* [What to work on] Reproduce every line of text in the material below word for word, omitting the pictures.

** start **

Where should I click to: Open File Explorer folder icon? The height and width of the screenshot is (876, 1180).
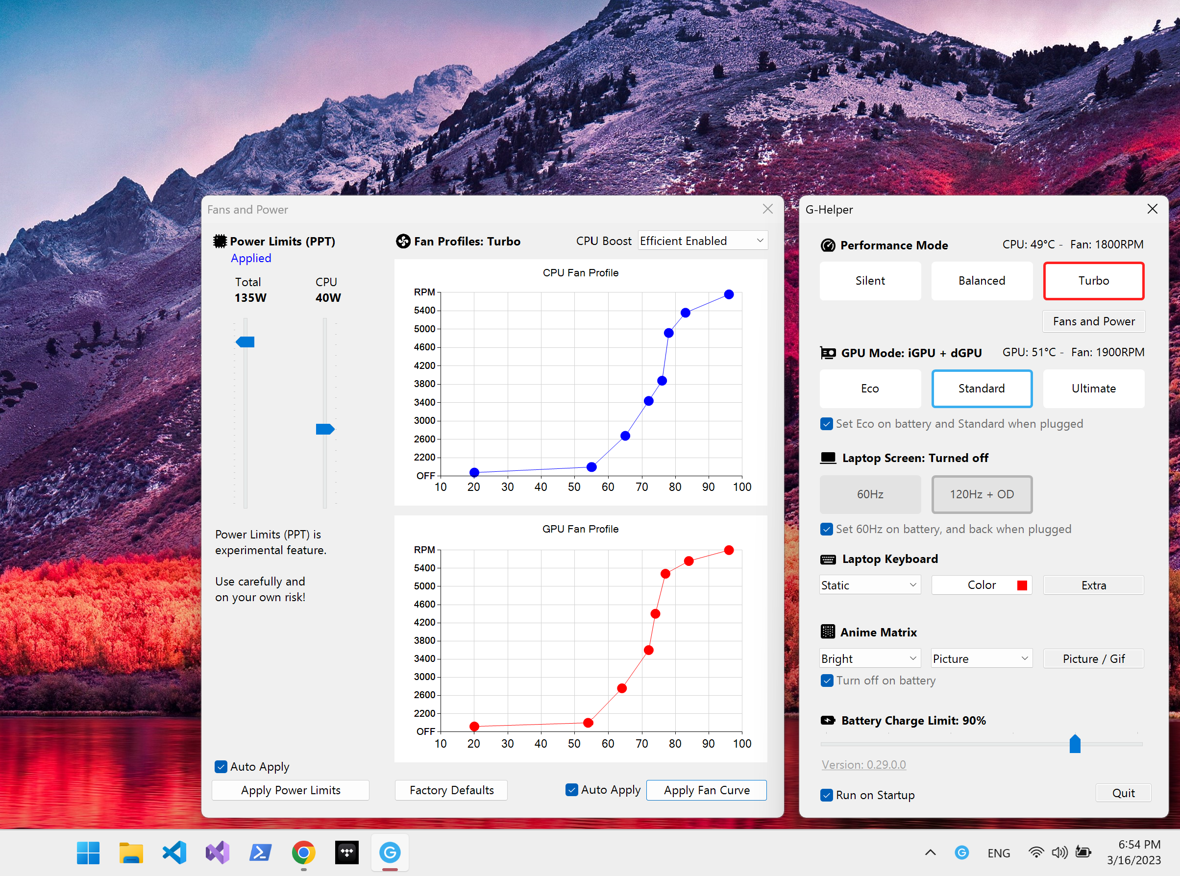click(x=131, y=853)
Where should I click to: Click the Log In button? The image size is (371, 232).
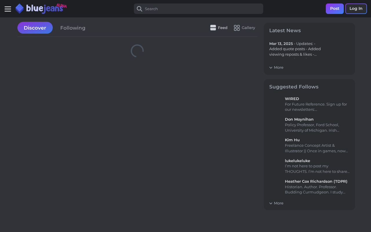(x=356, y=9)
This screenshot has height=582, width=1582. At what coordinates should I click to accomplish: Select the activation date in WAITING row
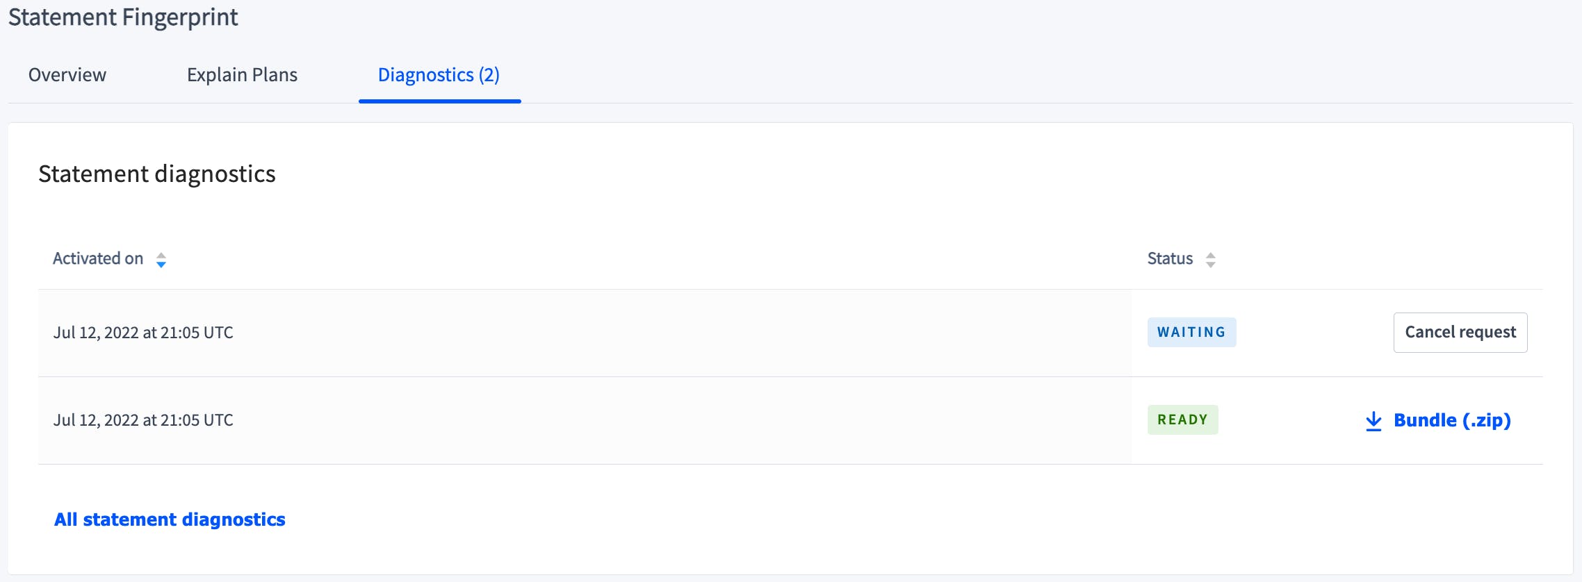(x=143, y=333)
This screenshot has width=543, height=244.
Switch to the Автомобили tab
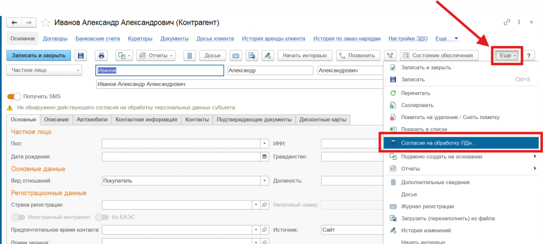(92, 120)
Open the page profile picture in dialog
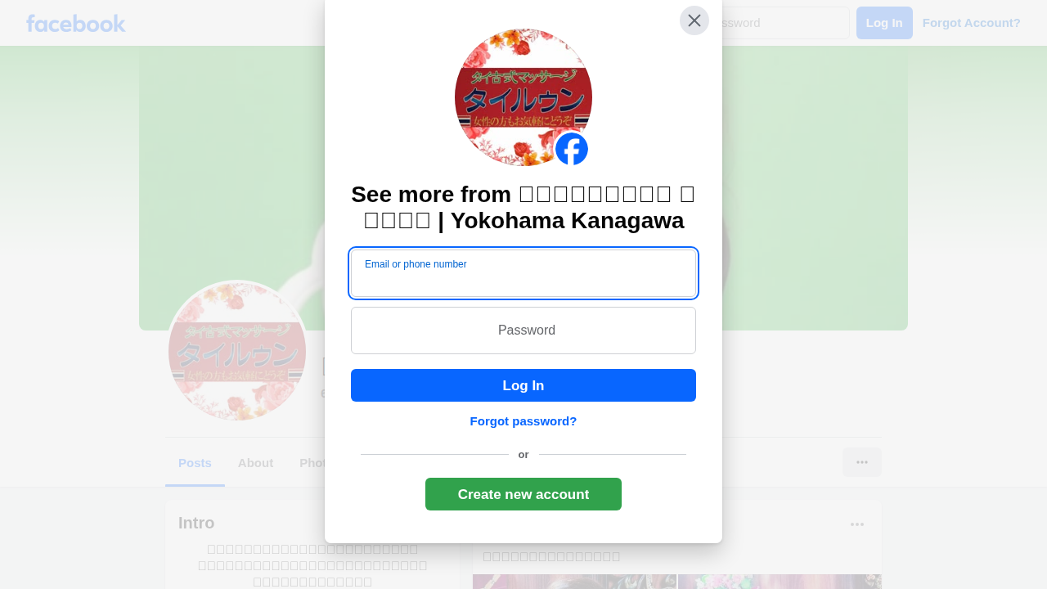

** end **

* [Reply]
Where should I click to: Open File Explorer folder icon? The height and width of the screenshot is (876, 1180).
click(x=131, y=853)
Where should I click to: Click the Log In button? The image size is (371, 232).
(x=356, y=9)
This screenshot has height=582, width=1582. At what coordinates should I click to accomplish: Select the activation date in WAITING row
(x=143, y=333)
This screenshot has width=543, height=244.
Switch to the Автомобили tab
(92, 120)
Open the page profile picture in dialog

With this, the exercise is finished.